Instructions for the task:
Turn the data below into a JSON list of strings with one entry per line, leaving out blank lines.
[BEGIN]
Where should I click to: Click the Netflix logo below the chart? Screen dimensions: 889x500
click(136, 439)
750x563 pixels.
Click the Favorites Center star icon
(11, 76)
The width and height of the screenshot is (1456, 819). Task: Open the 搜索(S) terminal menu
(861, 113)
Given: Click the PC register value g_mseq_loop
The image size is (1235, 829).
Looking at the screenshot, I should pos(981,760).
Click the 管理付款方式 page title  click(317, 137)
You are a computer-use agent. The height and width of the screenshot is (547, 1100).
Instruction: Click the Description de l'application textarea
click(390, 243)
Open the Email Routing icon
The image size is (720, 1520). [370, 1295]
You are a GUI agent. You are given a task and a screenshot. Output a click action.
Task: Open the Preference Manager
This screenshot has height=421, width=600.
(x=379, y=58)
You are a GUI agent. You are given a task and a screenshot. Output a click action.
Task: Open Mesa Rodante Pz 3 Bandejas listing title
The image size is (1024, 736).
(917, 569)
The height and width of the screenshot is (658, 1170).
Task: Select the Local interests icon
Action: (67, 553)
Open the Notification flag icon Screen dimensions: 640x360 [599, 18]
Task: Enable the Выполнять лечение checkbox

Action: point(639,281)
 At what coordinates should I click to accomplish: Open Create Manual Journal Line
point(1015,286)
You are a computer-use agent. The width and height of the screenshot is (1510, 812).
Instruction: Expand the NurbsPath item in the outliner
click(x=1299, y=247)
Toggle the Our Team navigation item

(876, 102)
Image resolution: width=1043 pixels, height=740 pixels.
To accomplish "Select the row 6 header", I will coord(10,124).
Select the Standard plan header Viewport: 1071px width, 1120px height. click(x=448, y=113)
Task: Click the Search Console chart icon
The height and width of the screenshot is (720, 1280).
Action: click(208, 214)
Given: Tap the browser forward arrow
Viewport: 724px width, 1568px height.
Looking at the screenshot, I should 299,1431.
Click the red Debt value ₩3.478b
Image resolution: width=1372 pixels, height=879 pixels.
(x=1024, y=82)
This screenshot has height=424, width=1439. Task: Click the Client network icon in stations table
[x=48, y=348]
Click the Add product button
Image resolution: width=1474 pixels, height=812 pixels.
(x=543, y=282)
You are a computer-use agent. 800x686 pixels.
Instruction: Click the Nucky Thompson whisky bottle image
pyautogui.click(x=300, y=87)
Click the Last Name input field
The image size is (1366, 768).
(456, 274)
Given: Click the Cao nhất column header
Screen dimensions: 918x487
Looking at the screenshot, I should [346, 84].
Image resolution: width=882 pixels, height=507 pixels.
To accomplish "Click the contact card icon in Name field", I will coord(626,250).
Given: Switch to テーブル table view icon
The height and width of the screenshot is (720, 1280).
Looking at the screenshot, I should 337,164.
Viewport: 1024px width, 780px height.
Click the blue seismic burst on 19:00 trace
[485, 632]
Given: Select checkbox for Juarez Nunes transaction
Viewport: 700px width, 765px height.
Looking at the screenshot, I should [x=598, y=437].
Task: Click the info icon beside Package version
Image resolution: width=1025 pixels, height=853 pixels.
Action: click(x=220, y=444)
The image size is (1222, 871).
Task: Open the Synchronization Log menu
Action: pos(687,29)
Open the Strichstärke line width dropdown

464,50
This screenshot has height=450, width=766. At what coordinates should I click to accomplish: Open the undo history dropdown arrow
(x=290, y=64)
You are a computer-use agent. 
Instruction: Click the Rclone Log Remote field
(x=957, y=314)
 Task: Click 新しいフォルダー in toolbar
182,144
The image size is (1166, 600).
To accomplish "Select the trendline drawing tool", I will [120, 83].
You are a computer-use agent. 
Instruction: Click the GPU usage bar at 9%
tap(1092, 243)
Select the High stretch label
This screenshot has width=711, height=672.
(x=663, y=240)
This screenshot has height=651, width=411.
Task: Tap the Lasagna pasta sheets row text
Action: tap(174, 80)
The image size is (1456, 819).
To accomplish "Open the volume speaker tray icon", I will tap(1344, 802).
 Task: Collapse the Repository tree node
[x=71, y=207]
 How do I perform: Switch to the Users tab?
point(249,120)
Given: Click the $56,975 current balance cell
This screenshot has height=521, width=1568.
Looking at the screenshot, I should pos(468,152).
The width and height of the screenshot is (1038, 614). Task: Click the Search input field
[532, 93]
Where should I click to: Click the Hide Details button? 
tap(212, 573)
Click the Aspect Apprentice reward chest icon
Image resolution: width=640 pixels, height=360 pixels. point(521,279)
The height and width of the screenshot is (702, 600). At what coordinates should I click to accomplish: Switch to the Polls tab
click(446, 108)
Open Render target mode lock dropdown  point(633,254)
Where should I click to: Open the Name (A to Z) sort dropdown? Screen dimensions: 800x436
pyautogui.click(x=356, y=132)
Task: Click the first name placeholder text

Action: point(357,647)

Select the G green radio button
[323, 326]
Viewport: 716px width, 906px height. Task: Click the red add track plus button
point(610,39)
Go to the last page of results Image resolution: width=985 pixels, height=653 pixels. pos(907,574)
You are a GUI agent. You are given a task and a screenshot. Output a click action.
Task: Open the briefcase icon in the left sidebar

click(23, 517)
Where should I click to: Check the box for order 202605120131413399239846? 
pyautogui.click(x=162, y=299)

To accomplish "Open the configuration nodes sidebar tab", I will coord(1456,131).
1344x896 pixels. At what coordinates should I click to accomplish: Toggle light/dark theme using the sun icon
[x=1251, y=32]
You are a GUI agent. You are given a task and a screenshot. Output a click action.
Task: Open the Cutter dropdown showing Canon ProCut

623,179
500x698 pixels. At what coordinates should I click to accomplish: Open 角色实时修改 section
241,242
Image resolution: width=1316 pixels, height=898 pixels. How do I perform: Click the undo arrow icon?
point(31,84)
[END]
Task solution:
[
  "Where should I click to: Click the Netflix logo below the chart? Screen dimensions: 889x500",
  "click(136, 439)",
  "750x563 pixels.",
  "Click the Favorites Center star icon",
  "(11, 76)",
  "The width and height of the screenshot is (1456, 819). Task: Open the 搜索(S) terminal menu",
  "(861, 113)",
  "Given: Click the PC register value g_mseq_loop",
  "The image size is (1235, 829).",
  "Looking at the screenshot, I should pos(981,760).",
  "Click the 管理付款方式 page title  click(317, 137)",
  "You are a computer-use agent. The height and width of the screenshot is (547, 1100).",
  "Instruction: Click the Description de l'application textarea",
  "click(390, 243)",
  "Open the Email Routing icon",
  "The image size is (720, 1520). [370, 1295]",
  "You are a GUI agent. You are given a task and a screenshot. Output a click action.",
  "Task: Open the Preference Manager",
  "This screenshot has height=421, width=600.",
  "(x=379, y=58)",
  "You are a GUI agent. You are given a task and a screenshot. Output a click action.",
  "Task: Open Mesa Rodante Pz 3 Bandejas listing title",
  "The image size is (1024, 736).",
  "(917, 569)",
  "The height and width of the screenshot is (658, 1170).",
  "Task: Select the Local interests icon",
  "Action: (67, 553)",
  "Open the Notification flag icon Screen dimensions: 640x360 [599, 18]",
  "Task: Enable the Выполнять лечение checkbox",
  "Action: point(639,281)",
  " At what coordinates should I click to accomplish: Open Create Manual Journal Line",
  "point(1015,286)",
  "You are a computer-use agent. The width and height of the screenshot is (1510, 812).",
  "Instruction: Expand the NurbsPath item in the outliner",
  "click(x=1299, y=247)",
  "Toggle the Our Team navigation item",
  "(876, 102)",
  "Image resolution: width=1043 pixels, height=740 pixels.",
  "To accomplish \"Select the row 6 header\", I will coord(10,124).",
  "Select the Standard plan header Viewport: 1071px width, 1120px height. click(x=448, y=113)",
  "Task: Click the Search Console chart icon",
  "The height and width of the screenshot is (720, 1280).",
  "Action: click(208, 214)",
  "Given: Tap the browser forward arrow",
  "Viewport: 724px width, 1568px height.",
  "Looking at the screenshot, I should 299,1431.",
  "Click the red Debt value ₩3.478b",
  "Image resolution: width=1372 pixels, height=879 pixels.",
  "(x=1024, y=82)",
  "This screenshot has height=424, width=1439. Task: Click the Client network icon in stations table",
  "[x=48, y=348]",
  "Click the Add product button",
  "Image resolution: width=1474 pixels, height=812 pixels.",
  "(x=543, y=282)",
  "You are a computer-use agent. 800x686 pixels.",
  "Instruction: Click the Nucky Thompson whisky bottle image",
  "pyautogui.click(x=300, y=87)",
  "Click the Last Name input field",
  "The image size is (1366, 768).",
  "(456, 274)",
  "Given: Click the Cao nhất column header",
  "Screen dimensions: 918x487",
  "Looking at the screenshot, I should [346, 84].",
  "Image resolution: width=882 pixels, height=507 pixels.",
  "To accomplish \"Click the contact card icon in Name field\", I will coord(626,250).",
  "Given: Switch to テーブル table view icon",
  "The height and width of the screenshot is (720, 1280).",
  "Looking at the screenshot, I should 337,164.",
  "Viewport: 1024px width, 780px height.",
  "Click the blue seismic burst on 19:00 trace",
  "[485, 632]",
  "Given: Select checkbox for Juarez Nunes transaction",
  "Viewport: 700px width, 765px height.",
  "Looking at the screenshot, I should [x=598, y=437].",
  "Task: Click the info icon beside Package version",
  "Image resolution: width=1025 pixels, height=853 pixels.",
  "Action: click(x=220, y=444)",
  "The image size is (1222, 871).",
  "Task: Open the Synchronization Log menu",
  "Action: pos(687,29)",
  "Open the Strichstärke line width dropdown",
  "464,50",
  "This screenshot has height=450, width=766. At what coordinates should I click to accomplish: Open the undo history dropdown arrow",
  "(x=290, y=64)",
  "You are a computer-use agent. ",
  "Instruction: Click the Rclone Log Remote field",
  "(x=957, y=314)",
  " Task: Click 新しいフォルダー in toolbar",
  "182,144",
  "The image size is (1166, 600).",
  "To accomplish \"Select the trendline drawing tool\", I will [120, 83].",
  "You are a computer-use agent. ",
  "Instruction: Click the GPU usage bar at 9%",
  "tap(1092, 243)",
  "Select the High stretch label",
  "This screenshot has width=711, height=672.",
  "(x=663, y=240)",
  "This screenshot has height=651, width=411.",
  "Task: Tap the Lasagna pasta sheets row text",
  "Action: tap(174, 80)",
  "The image size is (1456, 819).",
  "To accomplish \"Open the volume speaker tray icon\", I will tap(1344, 802).",
  " Task: Collapse the Repository tree node",
  "[x=71, y=207]",
  " How do I perform: Switch to the Users tab?",
  "point(249,120)",
  "Given: Click the $56,975 current balance cell",
  "This screenshot has height=521, width=1568.",
  "Looking at the screenshot, I should pos(468,152).",
  "The width and height of the screenshot is (1038, 614). Task: Click the Search input field",
  "[532, 93]",
  "Where should I click to: Click the Hide Details button? ",
  "tap(212, 573)",
  "Click the Aspect Apprentice reward chest icon",
  "Image resolution: width=640 pixels, height=360 pixels. point(521,279)",
  "The height and width of the screenshot is (702, 600). At what coordinates should I click to accomplish: Switch to the Polls tab",
  "click(446, 108)",
  "Open Render target mode lock dropdown  point(633,254)",
  "Where should I click to: Open the Name (A to Z) sort dropdown? Screen dimensions: 800x436",
  "pyautogui.click(x=356, y=132)",
  "Task: Click the first name placeholder text",
  "Action: point(357,647)",
  "Select the G green radio button",
  "[323, 326]",
  "Viewport: 716px width, 906px height. Task: Click the red add track plus button",
  "point(610,39)",
  "Go to the last page of results Image resolution: width=985 pixels, height=653 pixels. pos(907,574)",
  "You are a GUI agent. You are given a task and a screenshot. Output a click action.",
  "Task: Open the briefcase icon in the left sidebar",
  "click(23, 517)",
  "Where should I click to: Check the box for order 202605120131413399239846? ",
  "pyautogui.click(x=162, y=299)",
  "To accomplish \"Open the configuration nodes sidebar tab\", I will coord(1456,131).",
  "1344x896 pixels. At what coordinates should I click to accomplish: Toggle light/dark theme using the sun icon",
  "[x=1251, y=32]",
  "You are a GUI agent. You are given a task and a screenshot. Output a click action.",
  "Task: Open the Cutter dropdown showing Canon ProCut",
  "623,179",
  "500x698 pixels. At what coordinates should I click to accomplish: Open 角色实时修改 section",
  "241,242",
  "Image resolution: width=1316 pixels, height=898 pixels. How do I perform: Click the undo arrow icon?",
  "point(31,84)"
]